**Required tasks:**
1. Using the page on the Diocese of Benguela, answer each question below.
(a) On what date was the diocese established?
(b) How many parishes does it have?
(c) What is the name of its cathedral?
2. Write what comes next in the Diocese of Benguela text, starting after its last sentence.

**Document excerpt:**
..........

Location
- Country: Angola
- Metropolitan: Huambo

Statistics
- PopulationTotal; Catholics;: (as of 2020); 2,551,000; 1,985,760 (77.8%);
- Parishes: 68

Information
- Denomination: Roman Catholic
- Rite: Latin Rite
- Established: 6 June 1970
- Cathedral: Our Lady of Fatima Cathedral, Benguela
- Patron saint: Our Lady of Fatima
- Secular priests: 172 (2020)

Current leadership
- Pope: Leo XIV
- Bishop: António Francisco Jaca

= Diocese of Benguela =

Roman Catholic diocese in Angola

The Roman Catholic Diocese of Benguela (Dioecesis Benguelensis) is a diocese located in the city of Benguela in the ecclesiastical province of Huambo in Angola. The current bishop of the diocese is António Francisco Jaca.

..........

**Data section:**

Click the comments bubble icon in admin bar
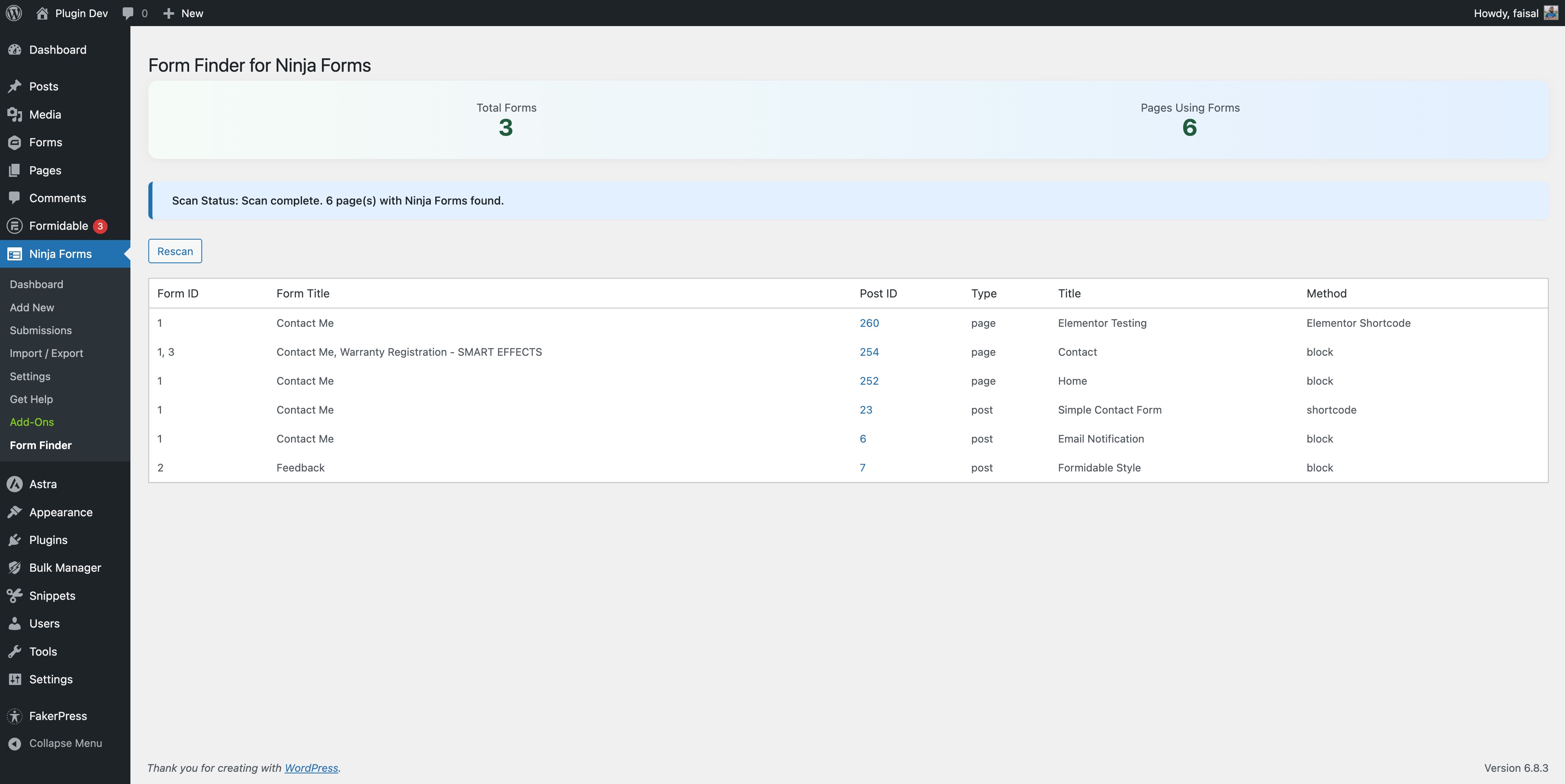 pyautogui.click(x=128, y=13)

..........

**Exercise results:**
1.
(a) 6 June 1970
(b) 68
(c) Our Lady of Fatima Cathedral, Benguela

2.
==History==
The diocese was established on 6 June 1970 as Diocese of Benguela from the Diocese of Nova Lisboa (now the Archdiocese of Huambo). It was initially a suffragan of the Archdiocese of Luanda but became a suffragan of Huambo on 3 February 1977.

It enjoyed a papal visit by Pope John Paul II on 9 June 1992.

==Geography==
The diocese covers the entirety of Benguela Province. It has an area of 39,823 km^{2} and is divided into 68 parishes.

==Special churches==
The Cathedral of the diocese is Our Lady of Fatima Cathedral (Sé Catedral de Nossa Senhora de Fátima) in Benguela.

==Bishops==
===Bishops of Benguela===
- Armando Amaral dos Santos (6 June 1970 – 14 October 1973)
- Oscar Lino Lopes Fernandes Braga (20 November 1974 – 18 February 2008)
- Eugenio Dal Corso, PSDP (18 February 2008 – 26 March 2018), elevated to Cardinal in 2019
- António Francisco Jaca, SVD (26 March 2018 – present)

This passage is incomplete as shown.